Bogotá estaba fría, como siempre,
pero la casa quinta de Bolívar brillaba con ese aire festivo de quienes celebran
más por nostalgia que por victoria el retorno de la espada. El 50 aniversario del EME había convocado a
viejos compañeros, ya menos ágiles, con canas en lugar de pasamontañas y
anécdotas como armas de fuego. Carlos, el Pastuso, se ajustó la chaqueta que
apenas disimulaba el kilito de más y avanzó hacia el grupo que charlaba junto
la escultura del libertador.
—¡Carlos! —gritó una voz ronca
detrás de él.
—¡Taquinás! ¿Vos sos? —respondió
Carlos, abriendo los brazos con una sonrisa que le cruzó todo el rostro.
Después del abrazo de rigor y un
breve intercambio de "qué fue de tu vida", Taquinás lo miró con ojos
chispeantes.
—Oíste, ¿todavía tenés esa cara
de novato perdido que llevabas cuando te subimos al monte?
Carlos se rió, sacudiendo la
cabeza.
—No jodás, que tengo una pa'
contarte que no te vas a aguantar.
Taquinás sacó un cigarrillo, lo
encendió con calma, y Carlos comenzó a relatar:
—Entonces yo llego formalmente al
monte, ¿cierto? Todo bonito en la teoría, pero, ¡mijo!, esa vida es brutal, uno
citadino, de Pasto pa’l monte... ¡Ni que hubiera nacido en una finca! Bueno,
entonces un día el comandante Raulito ordena una comisión pa’ ir por la remesa
y, ¿a quién creés que mandaron? A este servidor, el pastuso, y a un tal
Farabundo, flaquito pero camellador.
Carlos hizo una pausa dramática,
saboreando el momento como si lo estuviera reviviendo.
—Nos toca bajar hasta el río y
volver con el mercado, ¿cierto? A mí me cargan el morral hasta el culo:
sardinas, panela, lentejas, y pa' rematar me meten jabón azul y pilas grandes,
¡esas que parecen para radiotransmisores soviéticos! Encima, me encajan un
timbo de gasolina colgado al cuello con una cabuya... ¡Ah! Y el fusil, por
supuesto. Que a mí más me parecía un palo de escoba oxidado de lo inútil que me
sentía con él.
Taquinás soltó una carcajada,
pero Carlos levantó un dedo.
—Espérate, que lo bueno viene
ahora. Empezamos a subir la loma, y ese hijueputa Farabundo ya iba por allá
arriba. Yo, que nunca había caminado más de diez cuadras pa' comprar empanadas,
iba resoplando, viendo todo negro. Y empieza a llover, ¿vos podés creer?
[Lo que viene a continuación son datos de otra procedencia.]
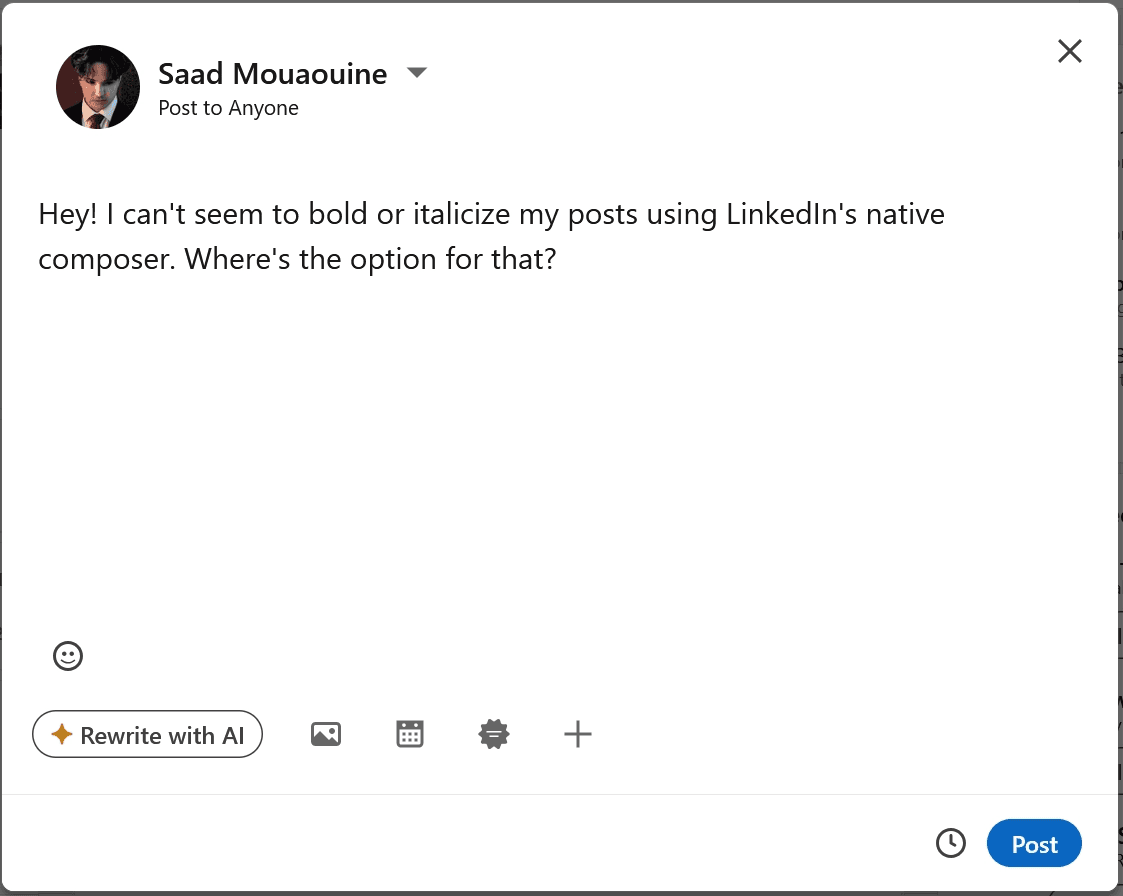
Task: Click the photo icon to attach an image
Action: click(x=325, y=733)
¡Llover! Y yo perdiendo el camino, embarrándome hasta las orejas. Cuatro horas
dando vueltas como un trompo, cargando la remesa, pensando: “¿Qué diablos hago
aquí? Yo no sirvo pa’ esto, yo mañana mismo pido la baja”.
Carlos gesticulaba con las manos,
dibujando el paisaje invisible, mientras Taquinás casi lloraba de la risa.
—Y en esas, ya con el barro hasta
las rodillas, veo una luz. ¡El campamento! Pensé que era un milagro. Pero vos
no te imaginás lo que me encontré cuando llegué arrastrándome como alma en
pena: el comandante Raulito con unos prismáticos, cagado de la risa. ¡Todo el
campamento muerto de la risa! ¡Esa noche fui la comedia de la guerrilla
entera!
Carlos terminó el relato con una
risa resignada, y Taquinás lo miró con ojos astutos, sacudiendo la ceniza del
cigarrillo.
—Carlos, vos sí sos bien
bámbaro.
—¿Por qué? —preguntó el pastuso,
confundido.
Taquinás se inclinó hacia él, con
una sonrisa maliciosa.
—Porque Farabundo era yo, mijo. ¡Yo fui el que te dejó tirado con el mercado!
Carlos abrió los ojos como
platos, mientras Taquinás explotaba en una carcajada que resonó por toda la
quinta. Y así, entre risas y cigarrillos, se volvieron a encontrar los días del
monte, aunque ahora Bogotá fuera la selva que compartían.